▶ **TASK OBJECTIVE**
After finding the line with "Given: Click the Docker Official Image badge" in the entries below, copy that line and each one after it exactly, through the last line, and omit pictures.

Stored data
■ ■ ■
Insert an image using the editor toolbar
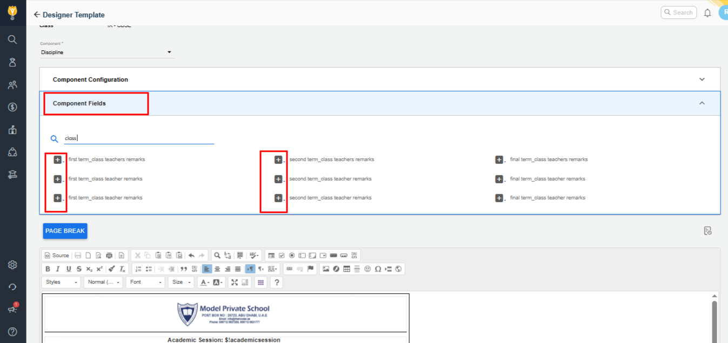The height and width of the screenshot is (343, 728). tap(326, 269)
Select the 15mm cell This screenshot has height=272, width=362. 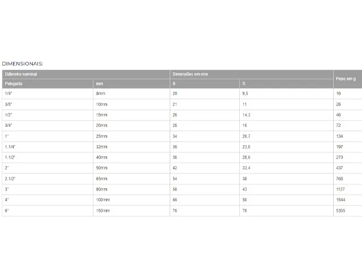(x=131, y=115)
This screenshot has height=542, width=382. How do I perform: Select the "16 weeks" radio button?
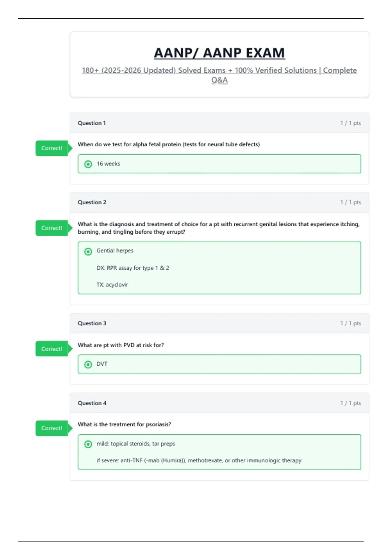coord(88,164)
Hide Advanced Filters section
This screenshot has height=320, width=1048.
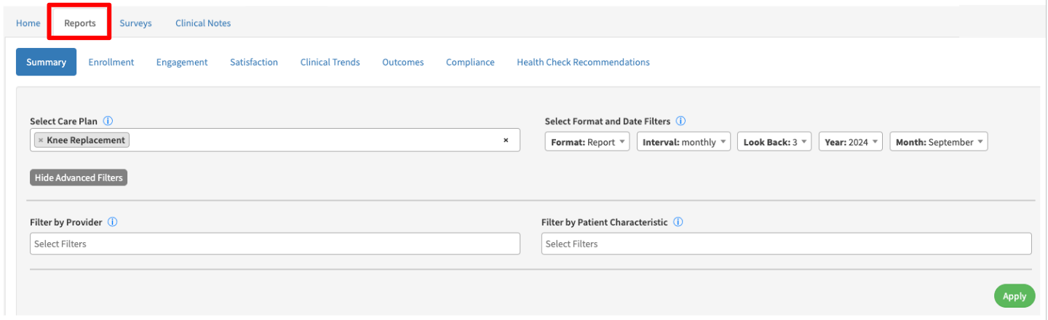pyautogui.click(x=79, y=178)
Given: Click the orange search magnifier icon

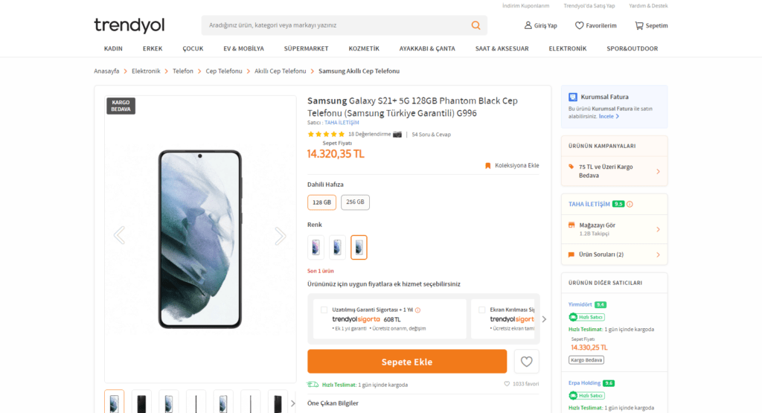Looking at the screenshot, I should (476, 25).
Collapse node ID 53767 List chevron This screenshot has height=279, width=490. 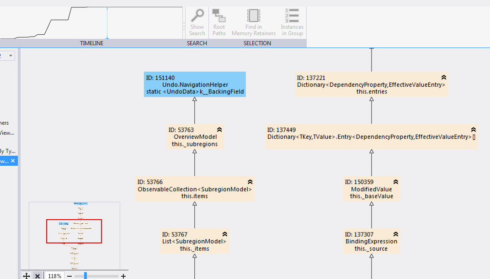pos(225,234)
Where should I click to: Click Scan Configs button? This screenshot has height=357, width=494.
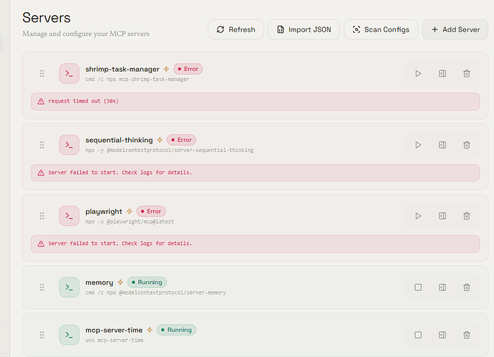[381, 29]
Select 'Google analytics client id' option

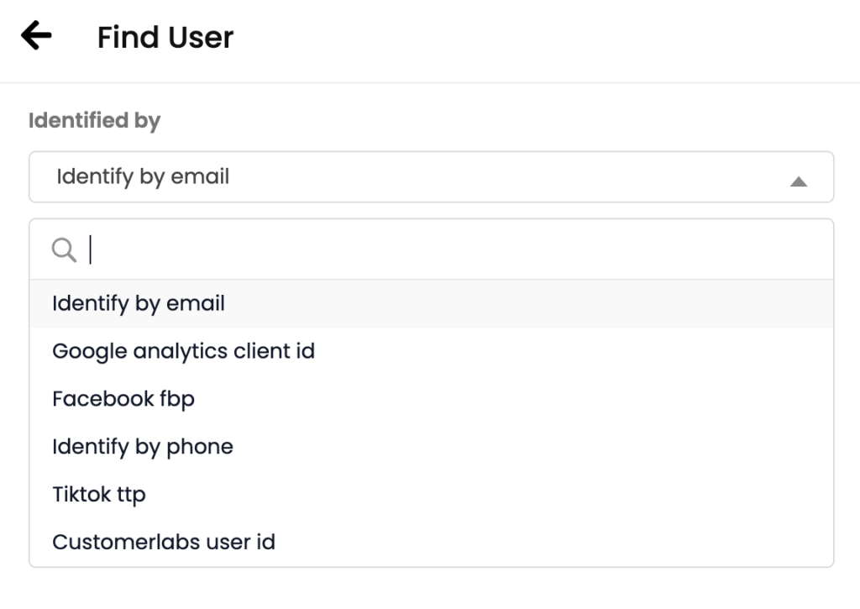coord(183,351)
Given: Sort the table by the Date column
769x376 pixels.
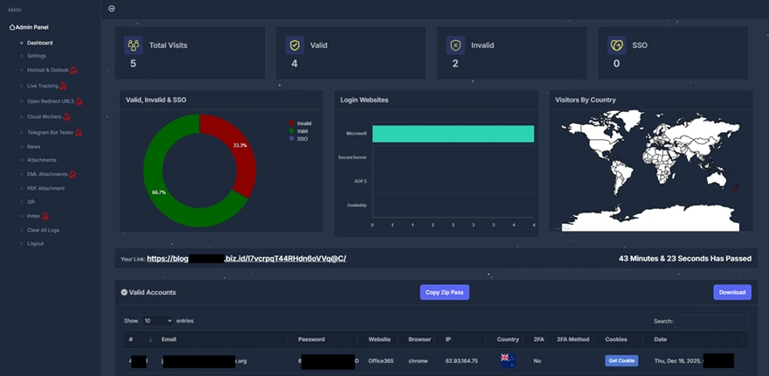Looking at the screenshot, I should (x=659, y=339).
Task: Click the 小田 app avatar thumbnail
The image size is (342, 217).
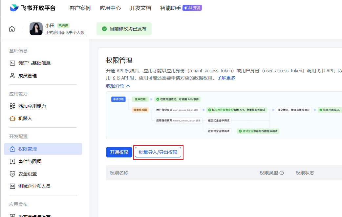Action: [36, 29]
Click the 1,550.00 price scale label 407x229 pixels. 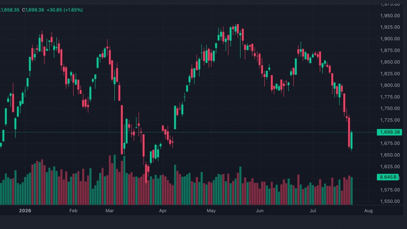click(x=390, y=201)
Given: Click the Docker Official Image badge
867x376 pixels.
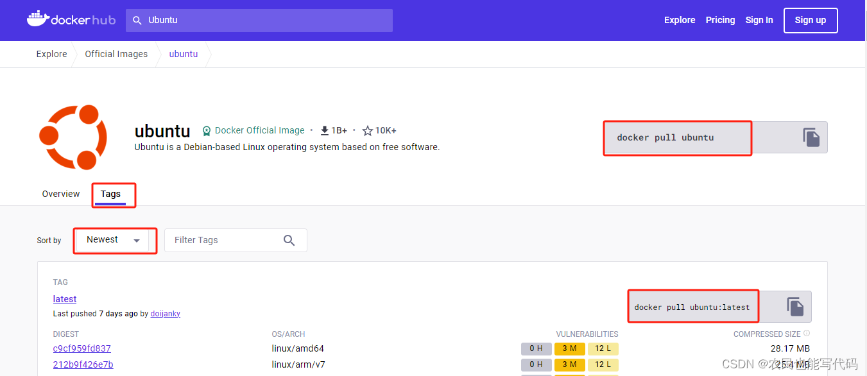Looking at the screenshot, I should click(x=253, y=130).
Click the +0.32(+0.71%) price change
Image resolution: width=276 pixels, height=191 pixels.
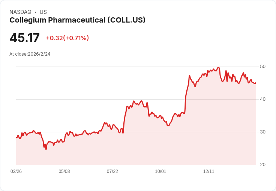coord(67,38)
■ ■ ■
▶ **TASK RESULT**
Given: Click the Docker Official Image badge
867x376 pixels.
Looking at the screenshot, I should click(x=253, y=130).
Click the +0.32(+0.71%) price change
Image resolution: width=276 pixels, height=191 pixels.
coord(67,38)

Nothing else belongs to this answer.